**O que fazer**
Transcreva fielmente o trecho da entrevista com Alexandre Nero que vai de "Alexandre Nero, ao" até "vamos a ele.".

**Texto fornecido**
Alexandre Nero, ao mesmo tempo singular e plural, já foi nossa capa na versão eletrônica, mas ele tinha tanto ainda pra falar que veio parar nas páginas também da impressa. Ler Alexandre Nero é tão prazeroso quanto vê-lo atuar ou cantar. Então, vamos a ele.
Só para relembrar ao público, como você despertou que atuar era seu maior desejo? Como descobriu o seu talento de interpretar outras pessoas? Se puder relembrar pra mim também seria útil (risos). Meu maior desejo, eu acho, é defender ideias que acredito, ou divagações, que vão se metamorfoseando diariamente, tentar expressá-las de maneira criativa e provocar algo nos outros. Isso pode ser feito de diversas formas. Atuar é uma delas. Me dá muito prazer, mas não só ela. Escrever me dá esse prazer, compor, cantar, tocar, pintar, dançar, politizar, debater, conversar, enfim, muitas formas, tamanhos e posições. Já tive até blog de quadrinhos, chamava “umore nero” (em italiano, humor negro). Era horrível, mas eu adorava (risos). Autoterapia pura. Em relação ao “talento” de interpretar outras pessoas, é uma dúvida perene que me cerca, e acho que deve ser assim com qualquer arte que eu venha desempenhar, pois a dúvida me faz buscar. Sou um cara curioso e gosto de aprender. Não sei de fato o que seja atuar, e duvido quem diz saber claramente, pois não se trata de interpretar outra pessoa, pois ali não existe outra pessoa, existe uma, mas com milhões de referências e possibilidades de ser quem quiser ser, ou estar.

**Informações fornecidas**

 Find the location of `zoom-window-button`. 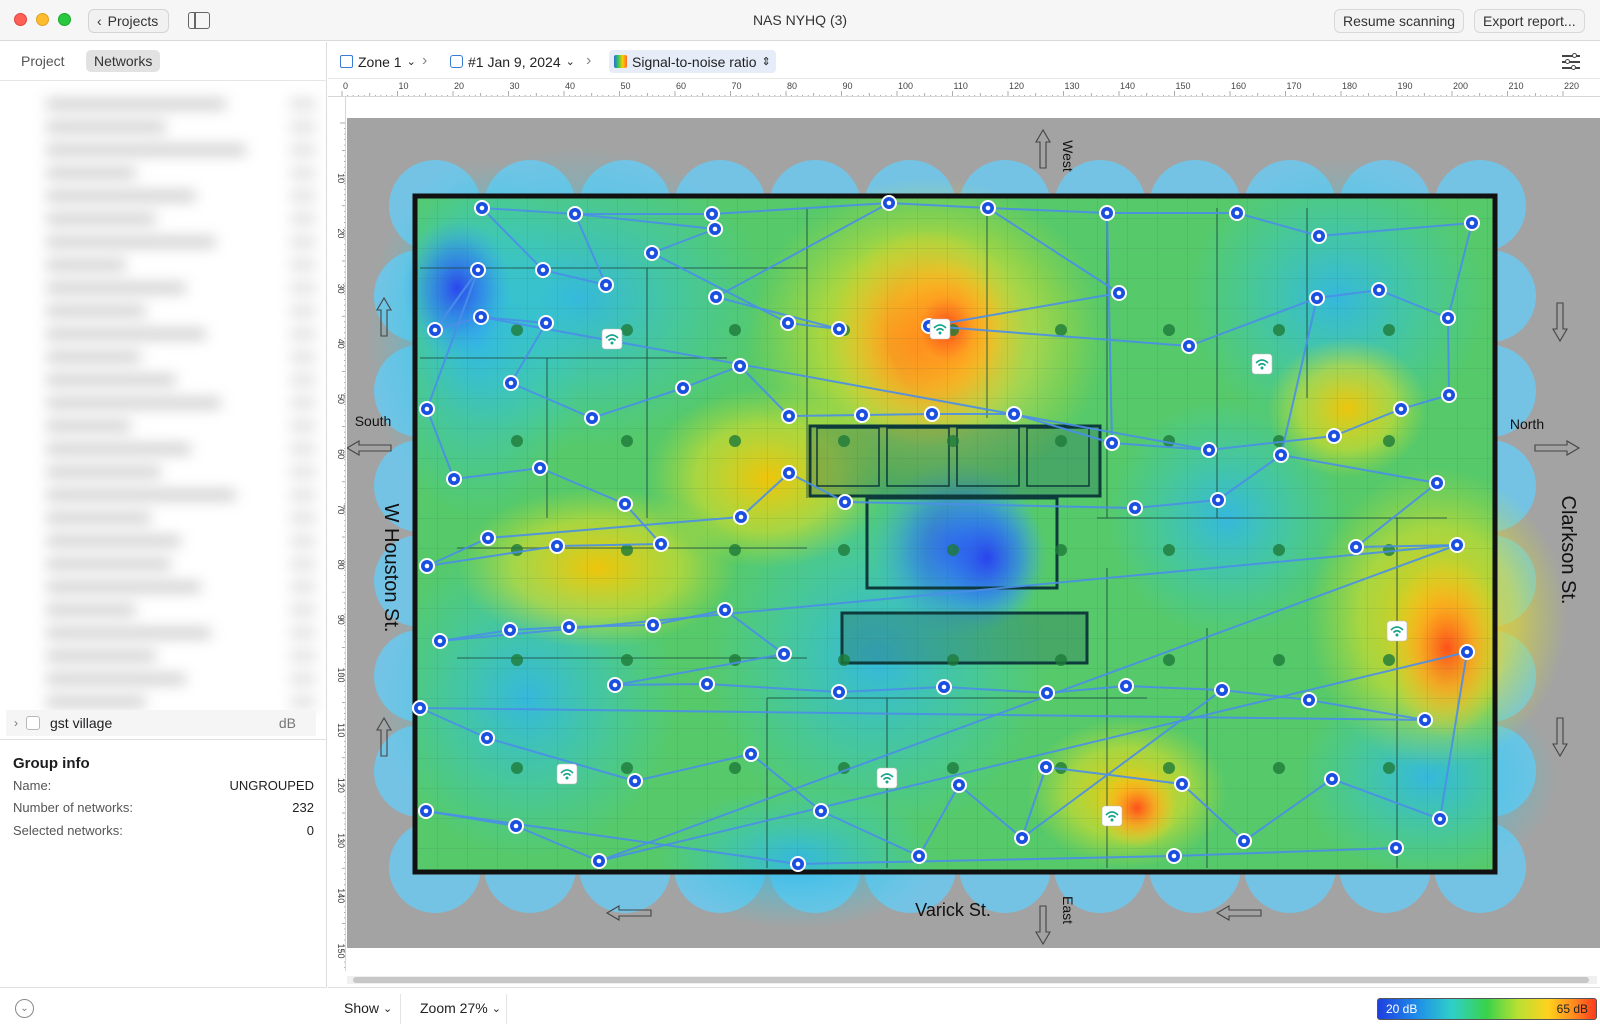

zoom-window-button is located at coordinates (64, 20).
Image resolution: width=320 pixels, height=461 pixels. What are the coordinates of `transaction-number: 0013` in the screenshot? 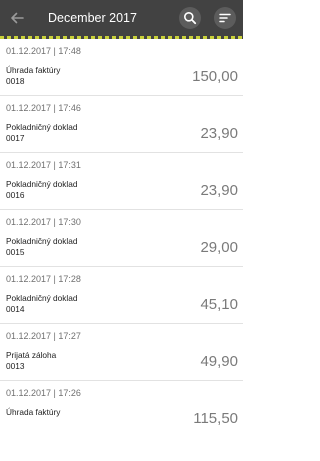 It's located at (16, 366).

**Resposta da tarefa**
Alexandre Nero, ao mesmo tempo singular e plural, já foi nossa capa na versão eletrônica, mas ele tinha tanto ainda pra falar que veio parar nas páginas também da impressa. Ler Alexandre Nero é tão prazeroso quanto vê-lo atuar ou cantar. Então, vamos a ele.